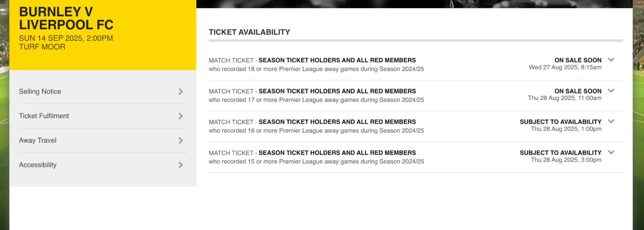Click the chevron beside Accessibility
Viewport: 644px width, 230px height.
click(181, 165)
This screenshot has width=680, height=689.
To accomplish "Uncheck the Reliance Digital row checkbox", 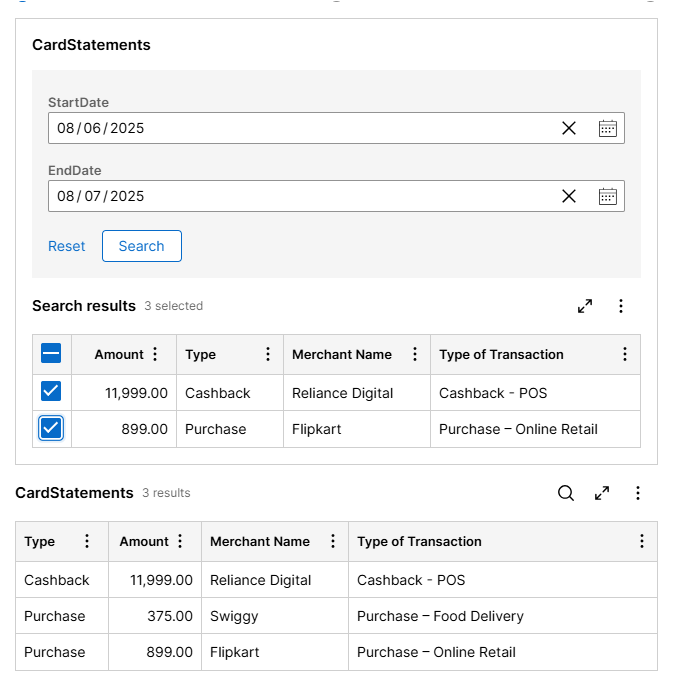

→ **What is needed**: Output exactly and only the lines from the line containing "This screenshot has width=680, height=689." to the end of the entries, both included, and omit every picture.

→ **Response to this exercise**:
This screenshot has width=680, height=689.
To accomplish "Uncheck the Reliance Digital row checkbox", 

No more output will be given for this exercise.